=== Records ===
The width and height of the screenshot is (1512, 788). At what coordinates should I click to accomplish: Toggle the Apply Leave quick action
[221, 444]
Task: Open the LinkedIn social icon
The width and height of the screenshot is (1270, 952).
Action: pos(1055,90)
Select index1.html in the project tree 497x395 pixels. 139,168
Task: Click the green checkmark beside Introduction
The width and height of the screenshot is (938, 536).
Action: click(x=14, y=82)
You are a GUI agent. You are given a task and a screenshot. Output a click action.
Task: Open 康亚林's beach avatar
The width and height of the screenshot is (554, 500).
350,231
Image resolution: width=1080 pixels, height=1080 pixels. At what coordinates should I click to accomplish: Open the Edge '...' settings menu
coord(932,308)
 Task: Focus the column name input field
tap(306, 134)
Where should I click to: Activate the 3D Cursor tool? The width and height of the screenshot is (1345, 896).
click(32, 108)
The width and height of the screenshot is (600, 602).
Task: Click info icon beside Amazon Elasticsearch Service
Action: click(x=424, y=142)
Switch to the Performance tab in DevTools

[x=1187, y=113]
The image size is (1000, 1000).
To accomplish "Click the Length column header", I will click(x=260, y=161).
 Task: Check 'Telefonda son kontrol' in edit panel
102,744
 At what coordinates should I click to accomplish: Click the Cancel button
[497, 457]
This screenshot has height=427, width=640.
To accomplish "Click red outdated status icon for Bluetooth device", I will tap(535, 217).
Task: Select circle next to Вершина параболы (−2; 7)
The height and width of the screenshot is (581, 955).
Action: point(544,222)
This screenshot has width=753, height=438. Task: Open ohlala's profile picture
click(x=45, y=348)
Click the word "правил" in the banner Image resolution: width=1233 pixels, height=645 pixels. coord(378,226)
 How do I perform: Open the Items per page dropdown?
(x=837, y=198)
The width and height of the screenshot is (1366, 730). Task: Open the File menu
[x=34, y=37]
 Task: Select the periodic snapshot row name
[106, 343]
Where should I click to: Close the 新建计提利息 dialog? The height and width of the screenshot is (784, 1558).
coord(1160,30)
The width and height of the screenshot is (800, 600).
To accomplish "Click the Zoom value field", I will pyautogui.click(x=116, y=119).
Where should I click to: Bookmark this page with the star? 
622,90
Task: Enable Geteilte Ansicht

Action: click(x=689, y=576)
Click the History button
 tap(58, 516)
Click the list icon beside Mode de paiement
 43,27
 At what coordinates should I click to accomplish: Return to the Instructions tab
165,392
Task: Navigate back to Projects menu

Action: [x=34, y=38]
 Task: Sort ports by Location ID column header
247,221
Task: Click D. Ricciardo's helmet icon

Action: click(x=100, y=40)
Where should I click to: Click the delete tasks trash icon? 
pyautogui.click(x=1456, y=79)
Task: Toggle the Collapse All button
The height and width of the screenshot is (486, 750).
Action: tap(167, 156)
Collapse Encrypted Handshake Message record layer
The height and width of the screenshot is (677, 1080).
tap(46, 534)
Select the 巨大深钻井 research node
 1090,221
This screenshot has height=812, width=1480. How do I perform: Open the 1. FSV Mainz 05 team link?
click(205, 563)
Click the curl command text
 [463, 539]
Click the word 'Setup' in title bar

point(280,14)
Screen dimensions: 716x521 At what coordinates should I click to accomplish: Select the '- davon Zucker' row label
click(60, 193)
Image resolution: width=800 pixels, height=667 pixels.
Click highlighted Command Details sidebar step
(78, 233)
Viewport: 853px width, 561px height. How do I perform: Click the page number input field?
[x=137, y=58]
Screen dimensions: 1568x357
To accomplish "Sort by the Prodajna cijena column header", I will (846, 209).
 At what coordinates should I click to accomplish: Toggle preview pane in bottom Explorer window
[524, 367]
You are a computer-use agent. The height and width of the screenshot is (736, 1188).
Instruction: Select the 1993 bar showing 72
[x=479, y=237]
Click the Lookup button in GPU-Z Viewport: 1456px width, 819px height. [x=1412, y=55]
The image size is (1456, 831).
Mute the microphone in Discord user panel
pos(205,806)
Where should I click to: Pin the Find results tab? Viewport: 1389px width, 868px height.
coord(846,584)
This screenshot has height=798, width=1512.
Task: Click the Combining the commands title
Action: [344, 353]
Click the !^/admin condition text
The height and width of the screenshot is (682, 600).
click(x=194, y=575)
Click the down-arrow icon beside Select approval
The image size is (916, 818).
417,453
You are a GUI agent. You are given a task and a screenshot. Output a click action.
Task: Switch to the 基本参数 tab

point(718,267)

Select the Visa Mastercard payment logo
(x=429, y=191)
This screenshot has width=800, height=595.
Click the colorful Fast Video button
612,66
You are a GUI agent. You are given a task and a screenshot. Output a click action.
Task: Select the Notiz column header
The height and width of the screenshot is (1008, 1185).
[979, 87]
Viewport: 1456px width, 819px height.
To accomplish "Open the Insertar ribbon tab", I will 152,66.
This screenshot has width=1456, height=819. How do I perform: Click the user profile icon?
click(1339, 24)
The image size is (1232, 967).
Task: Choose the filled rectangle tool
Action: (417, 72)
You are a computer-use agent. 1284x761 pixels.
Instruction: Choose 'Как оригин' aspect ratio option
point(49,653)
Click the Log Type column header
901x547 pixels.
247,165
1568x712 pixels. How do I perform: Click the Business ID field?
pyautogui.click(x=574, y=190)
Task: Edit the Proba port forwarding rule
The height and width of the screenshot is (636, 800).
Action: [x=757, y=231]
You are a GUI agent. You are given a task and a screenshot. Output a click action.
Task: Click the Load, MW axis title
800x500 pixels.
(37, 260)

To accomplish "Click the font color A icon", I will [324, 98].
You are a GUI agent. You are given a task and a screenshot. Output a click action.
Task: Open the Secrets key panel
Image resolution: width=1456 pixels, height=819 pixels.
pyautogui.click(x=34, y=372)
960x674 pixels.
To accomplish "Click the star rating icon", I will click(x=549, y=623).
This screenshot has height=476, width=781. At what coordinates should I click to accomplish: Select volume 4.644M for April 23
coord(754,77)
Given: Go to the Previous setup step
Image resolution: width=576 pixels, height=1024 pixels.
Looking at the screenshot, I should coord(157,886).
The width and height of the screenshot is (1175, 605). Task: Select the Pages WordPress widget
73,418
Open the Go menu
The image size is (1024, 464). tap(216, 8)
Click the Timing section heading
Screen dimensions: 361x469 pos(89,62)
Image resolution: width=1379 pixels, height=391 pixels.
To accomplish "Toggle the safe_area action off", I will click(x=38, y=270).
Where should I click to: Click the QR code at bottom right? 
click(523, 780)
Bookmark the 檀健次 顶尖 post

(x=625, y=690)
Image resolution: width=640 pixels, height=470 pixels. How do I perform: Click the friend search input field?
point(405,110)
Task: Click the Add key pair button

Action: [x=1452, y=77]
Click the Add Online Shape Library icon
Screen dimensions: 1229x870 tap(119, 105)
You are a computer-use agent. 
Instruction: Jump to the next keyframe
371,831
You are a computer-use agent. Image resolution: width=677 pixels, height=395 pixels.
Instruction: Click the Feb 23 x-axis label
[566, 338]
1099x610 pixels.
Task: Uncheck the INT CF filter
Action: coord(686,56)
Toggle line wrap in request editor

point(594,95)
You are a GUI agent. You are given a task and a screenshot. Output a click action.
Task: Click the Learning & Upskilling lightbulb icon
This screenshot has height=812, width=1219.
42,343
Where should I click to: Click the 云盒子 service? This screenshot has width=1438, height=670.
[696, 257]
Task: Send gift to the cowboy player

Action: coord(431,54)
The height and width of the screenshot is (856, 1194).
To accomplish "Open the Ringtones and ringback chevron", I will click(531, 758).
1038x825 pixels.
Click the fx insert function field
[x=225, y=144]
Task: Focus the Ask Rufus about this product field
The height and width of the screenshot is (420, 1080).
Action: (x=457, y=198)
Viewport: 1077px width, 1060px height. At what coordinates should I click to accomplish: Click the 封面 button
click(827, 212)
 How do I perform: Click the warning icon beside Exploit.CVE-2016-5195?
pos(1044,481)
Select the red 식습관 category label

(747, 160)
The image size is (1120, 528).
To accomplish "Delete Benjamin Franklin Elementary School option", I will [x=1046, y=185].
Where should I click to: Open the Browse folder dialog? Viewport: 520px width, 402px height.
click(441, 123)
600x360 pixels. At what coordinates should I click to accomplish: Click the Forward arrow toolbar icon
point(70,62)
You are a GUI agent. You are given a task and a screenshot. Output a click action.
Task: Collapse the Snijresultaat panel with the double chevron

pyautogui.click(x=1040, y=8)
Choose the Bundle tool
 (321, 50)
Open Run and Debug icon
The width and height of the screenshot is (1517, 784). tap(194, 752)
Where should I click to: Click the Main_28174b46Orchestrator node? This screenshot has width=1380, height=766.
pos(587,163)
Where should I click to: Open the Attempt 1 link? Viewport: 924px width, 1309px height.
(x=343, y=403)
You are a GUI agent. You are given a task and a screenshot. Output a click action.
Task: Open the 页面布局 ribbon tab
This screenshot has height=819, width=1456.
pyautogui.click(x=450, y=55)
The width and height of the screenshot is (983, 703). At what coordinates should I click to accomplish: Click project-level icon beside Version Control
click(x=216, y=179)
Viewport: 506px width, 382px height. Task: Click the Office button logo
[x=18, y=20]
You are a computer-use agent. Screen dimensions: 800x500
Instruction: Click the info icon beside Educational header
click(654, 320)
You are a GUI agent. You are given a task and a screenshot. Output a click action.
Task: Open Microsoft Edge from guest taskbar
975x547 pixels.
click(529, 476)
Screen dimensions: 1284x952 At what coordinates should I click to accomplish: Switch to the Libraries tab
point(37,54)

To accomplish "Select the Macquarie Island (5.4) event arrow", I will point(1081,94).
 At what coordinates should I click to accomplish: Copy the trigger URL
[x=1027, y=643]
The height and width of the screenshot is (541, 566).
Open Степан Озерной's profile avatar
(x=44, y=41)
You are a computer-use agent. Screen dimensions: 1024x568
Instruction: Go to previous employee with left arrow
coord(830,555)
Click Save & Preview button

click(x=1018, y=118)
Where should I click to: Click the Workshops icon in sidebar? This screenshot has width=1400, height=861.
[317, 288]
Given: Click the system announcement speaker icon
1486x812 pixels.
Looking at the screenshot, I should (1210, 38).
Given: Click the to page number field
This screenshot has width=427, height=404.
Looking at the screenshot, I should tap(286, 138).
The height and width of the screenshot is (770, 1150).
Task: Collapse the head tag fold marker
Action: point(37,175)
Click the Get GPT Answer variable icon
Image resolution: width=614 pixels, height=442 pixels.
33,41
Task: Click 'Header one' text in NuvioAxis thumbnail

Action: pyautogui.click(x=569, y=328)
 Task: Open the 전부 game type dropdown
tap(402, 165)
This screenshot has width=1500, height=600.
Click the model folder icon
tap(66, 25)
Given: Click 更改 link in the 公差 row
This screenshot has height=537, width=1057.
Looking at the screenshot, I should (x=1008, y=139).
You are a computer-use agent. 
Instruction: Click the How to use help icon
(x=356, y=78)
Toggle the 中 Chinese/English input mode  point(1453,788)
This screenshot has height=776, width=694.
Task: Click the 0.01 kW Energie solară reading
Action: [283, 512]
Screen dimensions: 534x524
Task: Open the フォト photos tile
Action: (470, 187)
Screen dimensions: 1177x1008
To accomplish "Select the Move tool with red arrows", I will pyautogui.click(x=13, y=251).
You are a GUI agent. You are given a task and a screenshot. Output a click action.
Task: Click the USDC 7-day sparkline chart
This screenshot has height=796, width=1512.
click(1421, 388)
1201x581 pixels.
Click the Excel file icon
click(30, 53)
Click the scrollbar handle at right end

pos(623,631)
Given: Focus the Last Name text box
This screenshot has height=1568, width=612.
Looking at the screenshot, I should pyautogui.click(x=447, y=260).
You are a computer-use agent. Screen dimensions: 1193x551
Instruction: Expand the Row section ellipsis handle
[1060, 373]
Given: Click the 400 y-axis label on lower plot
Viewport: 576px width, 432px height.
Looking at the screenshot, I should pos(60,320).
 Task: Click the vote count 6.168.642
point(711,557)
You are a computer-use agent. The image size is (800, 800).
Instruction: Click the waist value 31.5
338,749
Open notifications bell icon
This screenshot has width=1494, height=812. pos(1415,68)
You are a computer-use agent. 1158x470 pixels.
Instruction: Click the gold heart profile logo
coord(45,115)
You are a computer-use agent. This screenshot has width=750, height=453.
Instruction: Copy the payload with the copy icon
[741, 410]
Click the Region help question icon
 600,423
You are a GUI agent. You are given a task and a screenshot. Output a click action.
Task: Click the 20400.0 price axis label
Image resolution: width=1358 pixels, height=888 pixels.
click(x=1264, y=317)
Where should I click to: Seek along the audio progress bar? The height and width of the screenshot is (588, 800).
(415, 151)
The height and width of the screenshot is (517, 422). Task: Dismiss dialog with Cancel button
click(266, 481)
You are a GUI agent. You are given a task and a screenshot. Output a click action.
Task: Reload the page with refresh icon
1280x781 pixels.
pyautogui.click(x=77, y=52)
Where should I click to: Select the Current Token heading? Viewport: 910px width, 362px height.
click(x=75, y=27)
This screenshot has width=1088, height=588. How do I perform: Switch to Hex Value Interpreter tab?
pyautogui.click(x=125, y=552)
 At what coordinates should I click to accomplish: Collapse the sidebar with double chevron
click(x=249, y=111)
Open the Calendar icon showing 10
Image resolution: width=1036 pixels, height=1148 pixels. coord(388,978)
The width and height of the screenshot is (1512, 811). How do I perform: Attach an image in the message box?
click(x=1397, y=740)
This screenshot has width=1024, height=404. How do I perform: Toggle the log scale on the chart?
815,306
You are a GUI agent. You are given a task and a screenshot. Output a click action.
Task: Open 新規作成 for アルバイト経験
===
→ **Exercise task**
Give the lines of the listing from the line with "Image resolution: width=800" to the line with "I will 152,66.", both included, as a Markdown table with the columns Row and Line. Leave out blank lines.

→ **Answer for this exercise**
| Row | Line |
|---|---|
| 1 | Image resolution: width=800 pixels, height=667 pixels. |
| 2 | Click highlighted Command Details sidebar step |
| 3 | (78, 233) |
| 4 | Viewport: 853px width, 561px height. How do I perform: Click the page number input field? |
| 5 | [x=137, y=58] |
| 6 | Screen dimensions: 1568x357 |
| 7 | To accomplish "Sort by the Prodajna cijena column header", I will (846, 209). |
| 8 |  At what coordinates should I click to accomplish: Toggle preview pane in bottom Explorer window |
| 9 | [524, 367] |
| 10 | You are a computer-use agent. The height and width of the screenshot is (736, 1188). |
| 11 | Instruction: Select the 1993 bar showing 72 |
| 12 | [x=479, y=237] |
| 13 | Click the Lookup button in GPU-Z Viewport: 1456px width, 819px height. [x=1412, y=55] |
| 14 | The image size is (1456, 831). |
| 15 | Mute the microphone in Discord user panel |
| 16 | pos(205,806) |
| 17 | Where should I click to: Pin the Find results tab? Viewport: 1389px width, 868px height. |
| 18 | coord(846,584) |
| 19 | This screenshot has height=798, width=1512. |
| 20 | Task: Click the Combining the commands title |
| 21 | Action: [344, 353] |
| 22 | Click the !^/admin condition text |
| 23 | The height and width of the screenshot is (682, 600). |
| 24 | click(x=194, y=575) |
| 25 | Click the down-arrow icon beside Select approval |
| 26 | The image size is (916, 818). |
| 27 | 417,453 |
| 28 | You are a GUI agent. You are given a task and a screenshot. Output a click action. |
| 29 | Task: Switch to the 基本参数 tab |
| 30 | point(718,267) |
| 31 | Select the Visa Mastercard payment logo |
| 32 | (x=429, y=191) |
| 33 | This screenshot has width=800, height=595. |
| 34 | Click the colorful Fast Video button |
| 35 | 612,66 |
| 36 | You are a GUI agent. You are given a task and a screenshot. Output a click action. |
| 37 | Task: Select the Notiz column header |
| 38 | The height and width of the screenshot is (1008, 1185). |
| 39 | [979, 87] |
| 40 | Viewport: 1456px width, 819px height. |
| 41 | To accomplish "Open the Insertar ribbon tab", I will 152,66. |